Do you watch yourself on screen the whole time?
Yes.

At one point, somebody broke into your house and you didn't react, what was that like?
It was around Thanksgiving, and I heard a knock on the door, and I was the only one home. Then I heard some loud bangs and somebody lurking around downstairs while I was upstairs. This was already suspicious to me because my housemate was gone for work, so I had an idea that it was somebody breaking in, but I knew from the beginning that I wasn't going to move. Then I heard him, you know, creeping up the stairs towards my room, and he opened the door and said "Hello?" and I didn't move, and he closed the door and left the house. And then I just finished the session. I found out he had kicked in the door.

Advertisement

You can see someone opening the door at 2:36:30

Wow. Why was it so important to maintain while somebody was breaking into your house. Why not take a break, see who it is, do another session later?
Well, I knew that as long as I didn't react, whatever was going to happen in that situation would make a really amazing video. I think making that video was more important to me at that time. It was streaming live, but I don't think there was anyone watching at that point. My heart was beating like crazy, but I knew that not reacting was the best thing to do, and now there's that guy out there with his own crazy story to tell.

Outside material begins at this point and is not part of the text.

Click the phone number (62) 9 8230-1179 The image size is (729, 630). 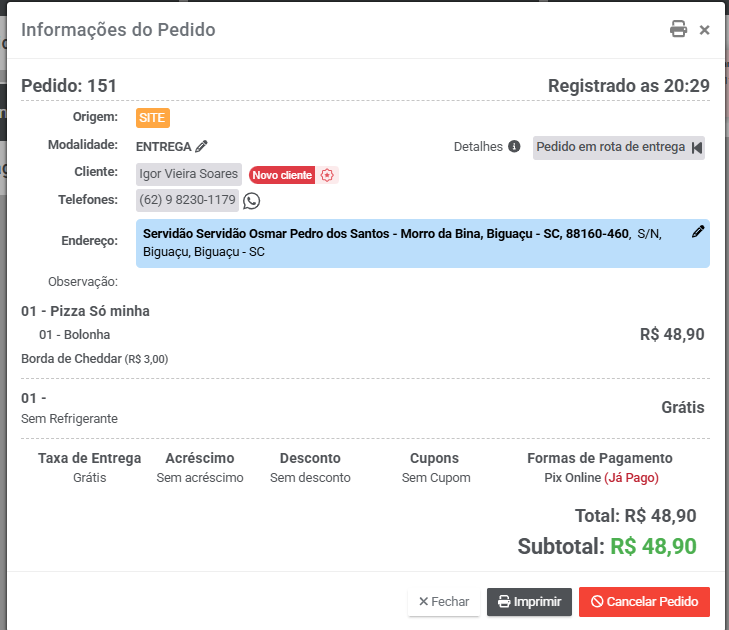[188, 200]
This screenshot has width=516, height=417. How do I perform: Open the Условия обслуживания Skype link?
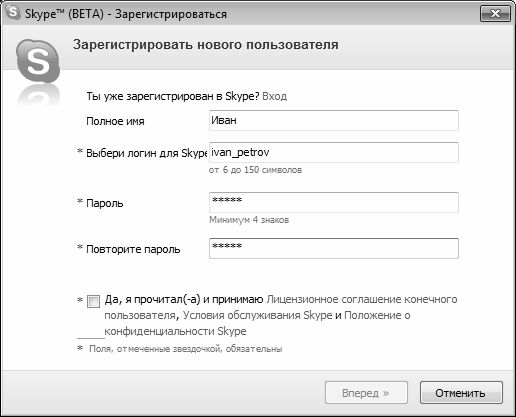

The frequency of these videos been increasing. Why is that?
I've just been finding it a good use of my time, I guess. Also, I was actually hoping that I would get more hours of this online before anybody noticed what I was doing, because then it would be all the more exciting for somebody to stumble upon.

Would you do this for more than four hours at a time?
I have had the thought of turning this into my full-time job, sitting and smiling for 40 hours a week, but I would still need to support myself in a way that is not degrading to the work. Getting donations would be a decent way to do it, but aside from that, continuing my day job [at a public radio station] might be the best way to do it. Or I could just slowly eat away at my savings until it's gone, and then figure out what to do next. So far, from the donation button on my website, I've received a total of $24—half of that being from my mom.

What kind of response have you gotten so far?
The comments on YouTube and other websites are more dismissive, but the emails that I'm getting are mostly positive and supportive. I get emails from around the world of people are saying very supportive things. I think that a lot of people who are emailing are really interested in meditation or they're meditators and for them they like the idea of what I'm doing. A lot of people say that it makes them smile.

Just the fact that you're broadcasting this seems like you want a reaction.
I'm not looking for a reaction, but I am making it available for people to take it or leave it. A couple of artists that are relevant to this are Tehching Hsieh and Tom Friedman with his piece 1,000 Hours of Staring, though what I'm doing is nothing by comparison.

Are you at all concerned about any lasting effects?
Somebody told me that people who work in the service industry—who have to smile all the time when they don't want to—die sooner. But I don't know if that's true.